In the records that start at the line containing "Screen dimensions: 1280x866" and end at the line containing "pyautogui.click(x=157, y=66)", swap "header" for "label" and write out only those lines, leaving everything else unchanged and leaving out the pictures.

Dataset records ▸
►
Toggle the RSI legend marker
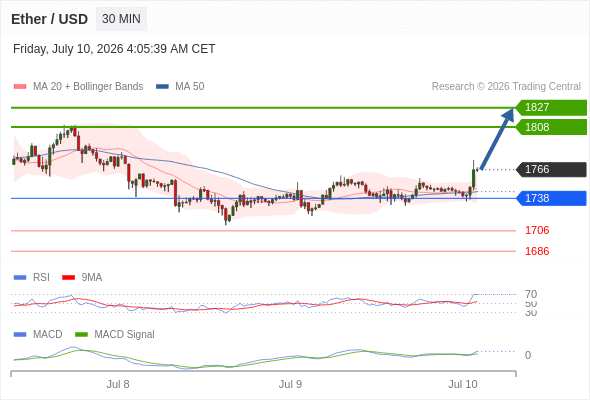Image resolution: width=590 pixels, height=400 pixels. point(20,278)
◄
►
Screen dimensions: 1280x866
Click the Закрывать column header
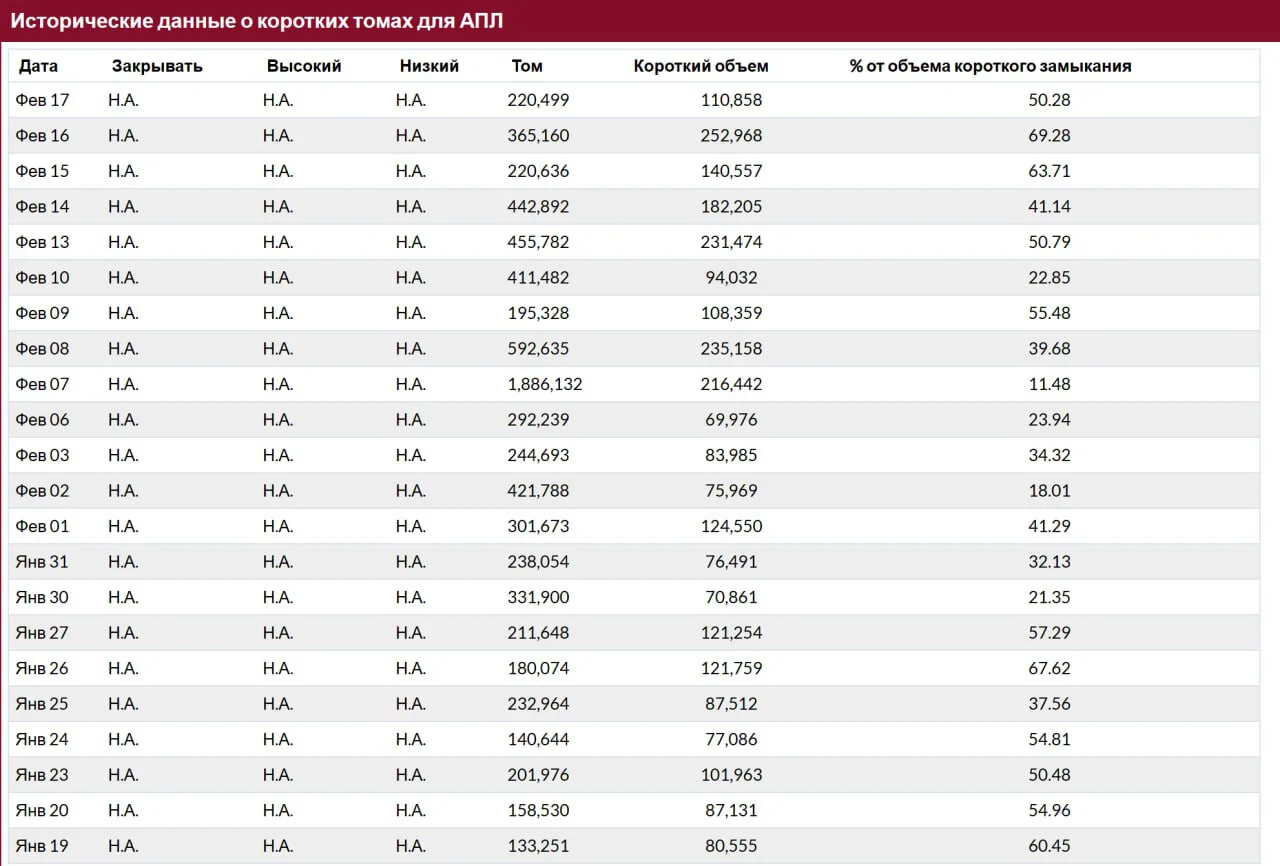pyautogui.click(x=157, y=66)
◄
Correct result ▸
Screen dimensions: 1280x866
Click the Закрывать column label
pyautogui.click(x=157, y=66)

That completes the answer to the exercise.